Copy the lines exactly, beginning at the line that has "Given: Select the tenantB tree entry label" and continuing through the last line of the records. Leave the pictures out of your answer.

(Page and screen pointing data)
━━━━━━━━━━━━━━━━━━━━━━━━━━━━━━

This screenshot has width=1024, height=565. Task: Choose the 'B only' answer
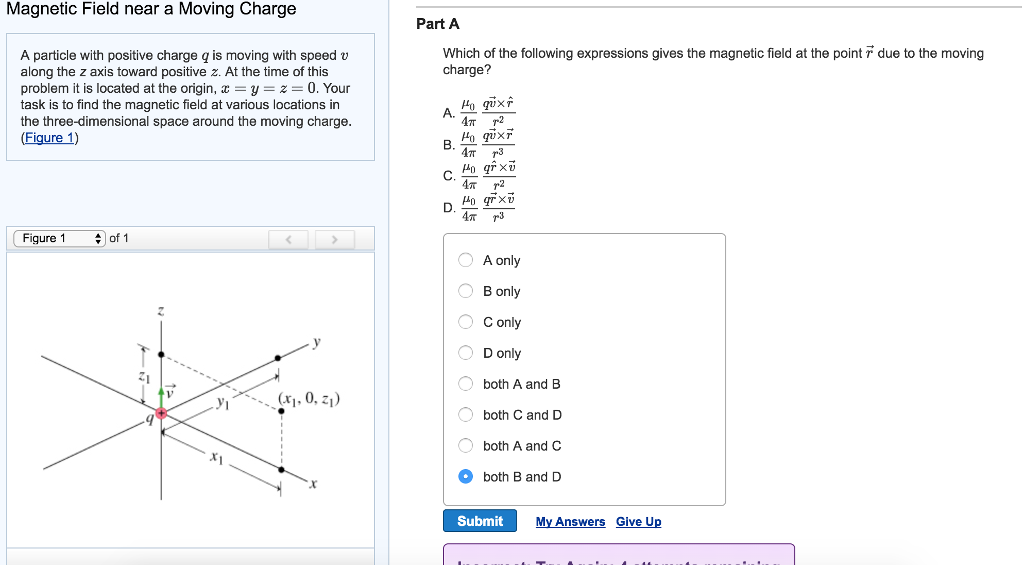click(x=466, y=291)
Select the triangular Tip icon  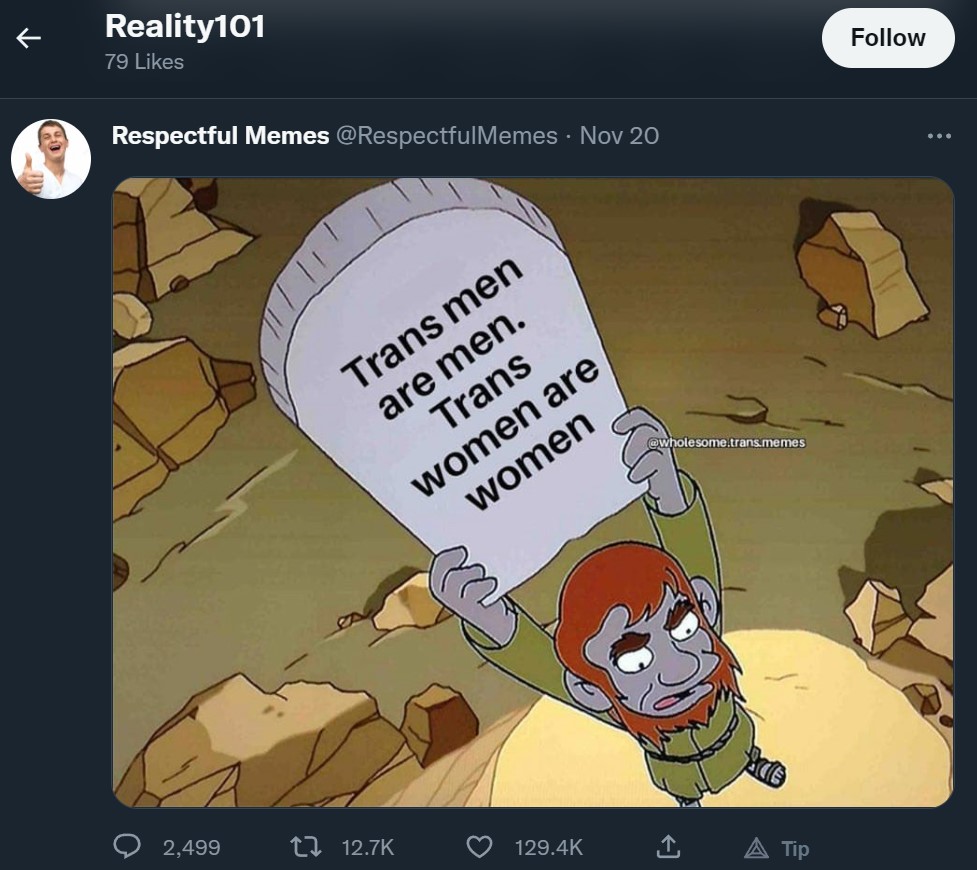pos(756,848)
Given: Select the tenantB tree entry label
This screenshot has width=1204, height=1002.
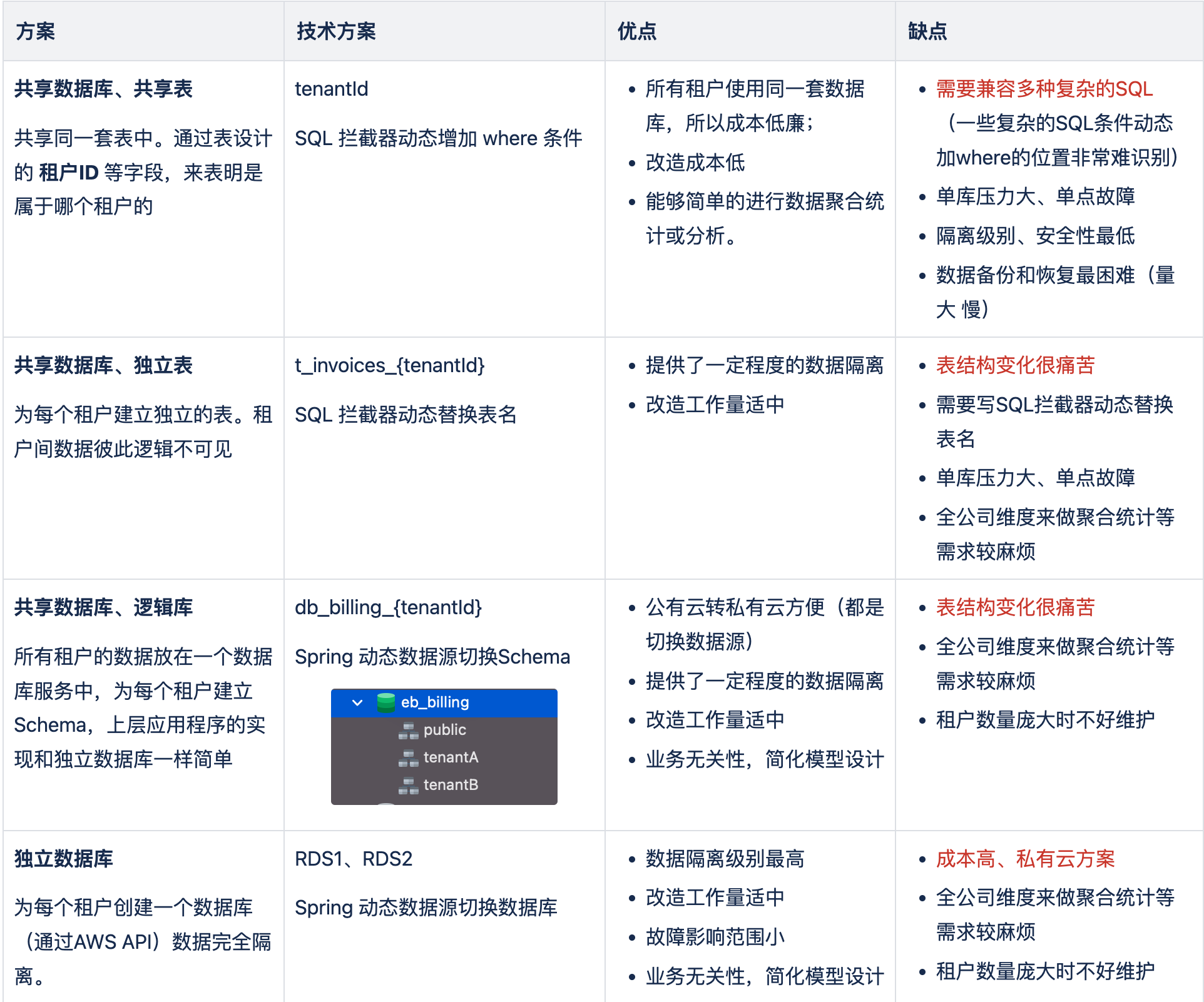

━━━━━━━━━━━━━━━━━━━━━━━━━━━━━━

**Exercise solution**
Given: Select the tenantB tree entry label
This screenshot has width=1204, height=1002.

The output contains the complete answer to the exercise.